SULAWESI SELATAN — Dalam satu hari yang sama, aparat penegak hukum menyeret dua kasus korupsi besar yang melibatkan pejabat tinggi negara. Kejagung menetapkan mantan Kepala BGN Dadan Hindayana serta dua mantan Wakil Kepala BGN, Sony Sonjaya dan Lodewyk Pusung, sebagai tersangka. Mereka diduga menyalahgunakan wewenang dalam tata kelola program MBG yang menguras anggaran negara hingga Rp85,2 triliun pada 2025 dan Rp268 triliun pada 2026.
Modus Yayasan Bayangan dan Mark Up Pengadaan
Direktur Penyidikan Jaksa Agung Muda Tindak Pidana Khusus Kejagung, Syarief Sulaeman Nahdi, mengungkapkan modus operandi para tersangka.
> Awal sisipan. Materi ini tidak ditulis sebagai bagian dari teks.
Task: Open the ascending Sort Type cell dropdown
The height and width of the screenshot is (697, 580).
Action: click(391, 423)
Ketiganya diduga memanfaatkan yayasan yang terafiliasi dengan mereka untuk menjadi mitra Satuan Pelayanan Pemenuhan Gizi (SPPG) di sekolah-sekolah.
"Yayasan yang ditunjuk sebagai mitra SPPG merupakan yayasan yang dijadikan sarana untuk kejahatan dan terafiliasi dengan pejabat atau pegawai BGN yang tidak memenuhi syarat," kata Syarief dalam konferensi pers, Rabu (3/6). Lebih lanjut, yayasan tersebut diduga menerima insentif miliaran rupiah setiap hari.
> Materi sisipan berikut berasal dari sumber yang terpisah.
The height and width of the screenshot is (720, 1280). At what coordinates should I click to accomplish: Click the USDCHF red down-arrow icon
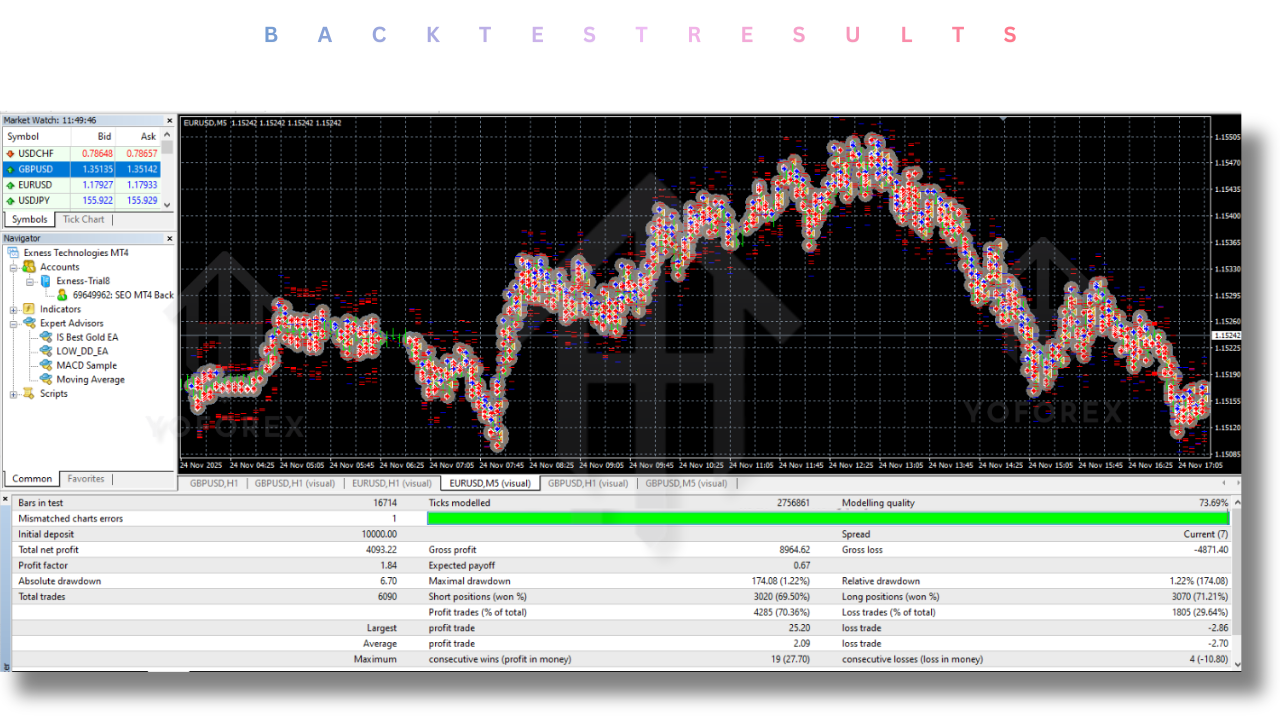pos(10,153)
Selain itu, penyidik menemukan indikasi mark up pada sejumlah pengadaan barang dan jasa. Pengadaan yang disorot meliputi 21.801 unit motor listrik senilai sekitar Rp1 triliun, 32 ribu pasang sepatu, 31 ribu unit tablet, serta 5.400 unit televisi berukuran 75 inci. Barang-barang tersebut disebut tidak sesuai ketentuan dan mengalami penggelembungan harga.
Silmy Karim Serahkan Diri, KPK Sita Mobil hingga Valas
Di sisi lain, Wakil Menteri Imigrasi dan Pemasyarakatan Silmy Karim menyerahkan diri ke Gedung Merah Putih KPK pada Rabu malam sekitar pukul 22.32 WIB. Ia merupakan salah satu pihak yang dicari dalam rangkaian OTT di Jakarta Barat yang berkaitan dengan pengurusan izin tinggal warga negara asing (WNA).
Juru Bicara KPK Budi Prasetyo menjelaskan, dugaan tindak pidana yang dilakukan Silmy terjadi saat ia menjabat sebagai Direktur Jenderal Imigrasi pada Kementerian Hukum dan HAM periode 2023-2024. "Untuk detailnya nanti, ya, karena dalam proses pengurusan KITAS ataupun KITAP, WNA ini juga bisa menggunakan perantara untuk prosesnya," ujar Budi.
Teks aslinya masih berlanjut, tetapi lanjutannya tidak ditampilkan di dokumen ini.